Problem description =
Every line of the material needs an exact copy, apart from the images.

Records for the task =
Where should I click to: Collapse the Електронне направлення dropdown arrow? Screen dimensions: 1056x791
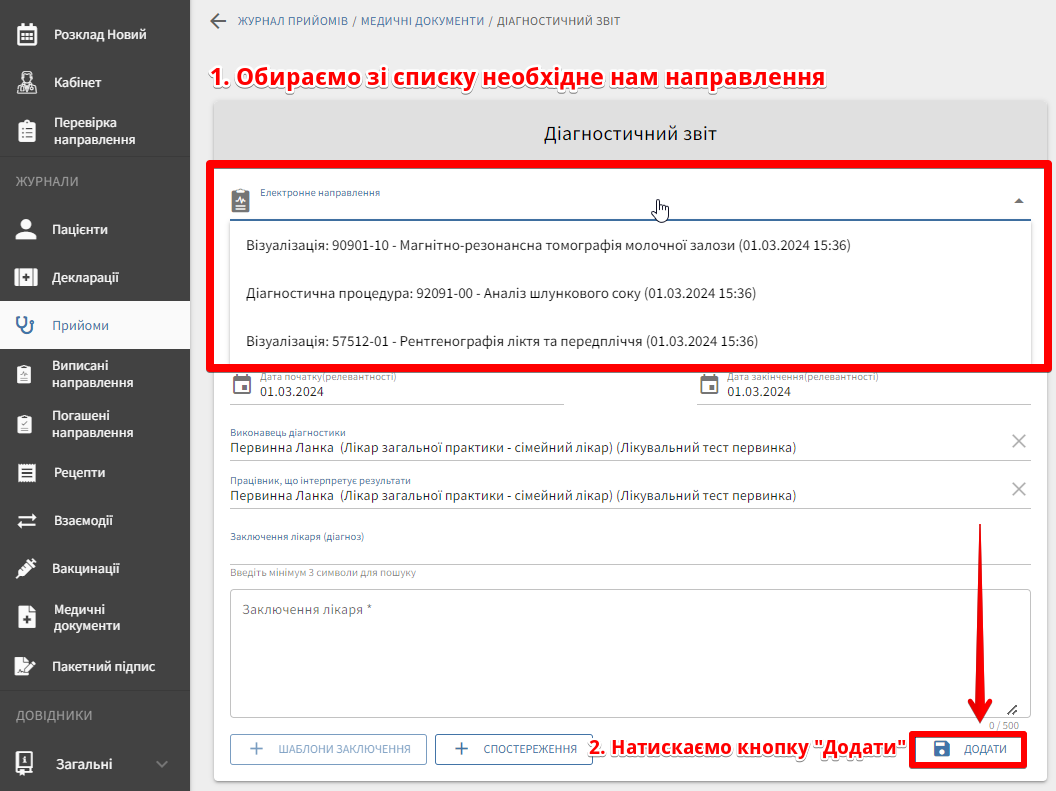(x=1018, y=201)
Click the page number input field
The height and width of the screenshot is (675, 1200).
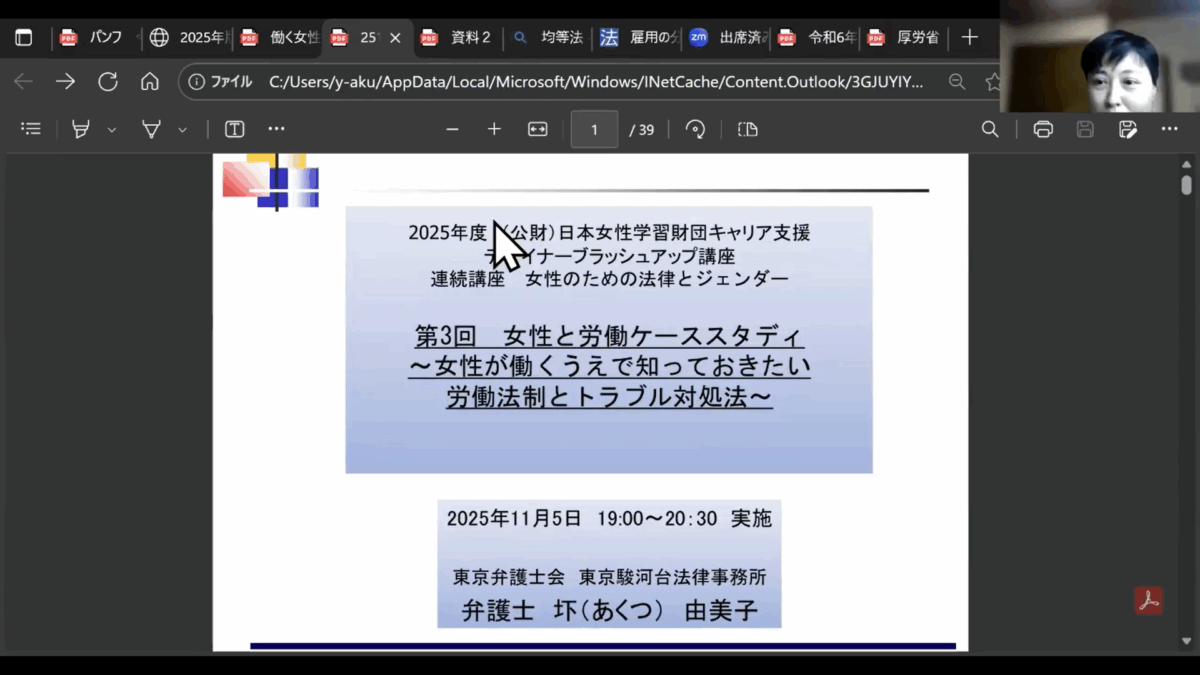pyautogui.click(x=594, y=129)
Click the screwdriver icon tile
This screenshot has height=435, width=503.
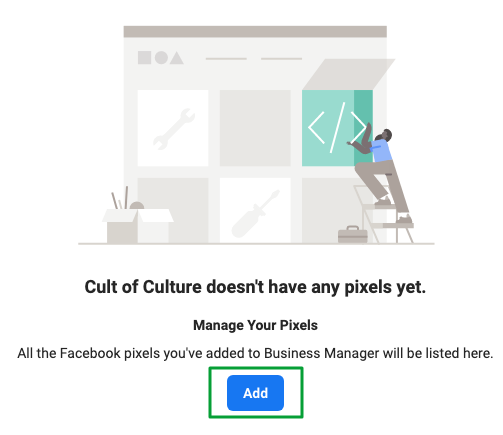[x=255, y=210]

Exercise output =
Where should I click to: Collapse the Електронне направлення dropdown arrow? Screen dimensions: 1056x791
(x=1018, y=201)
Click the page number input field
The height and width of the screenshot is (675, 1200).
pyautogui.click(x=594, y=129)
Click the screwdriver icon tile
This screenshot has height=435, width=503.
[x=255, y=210]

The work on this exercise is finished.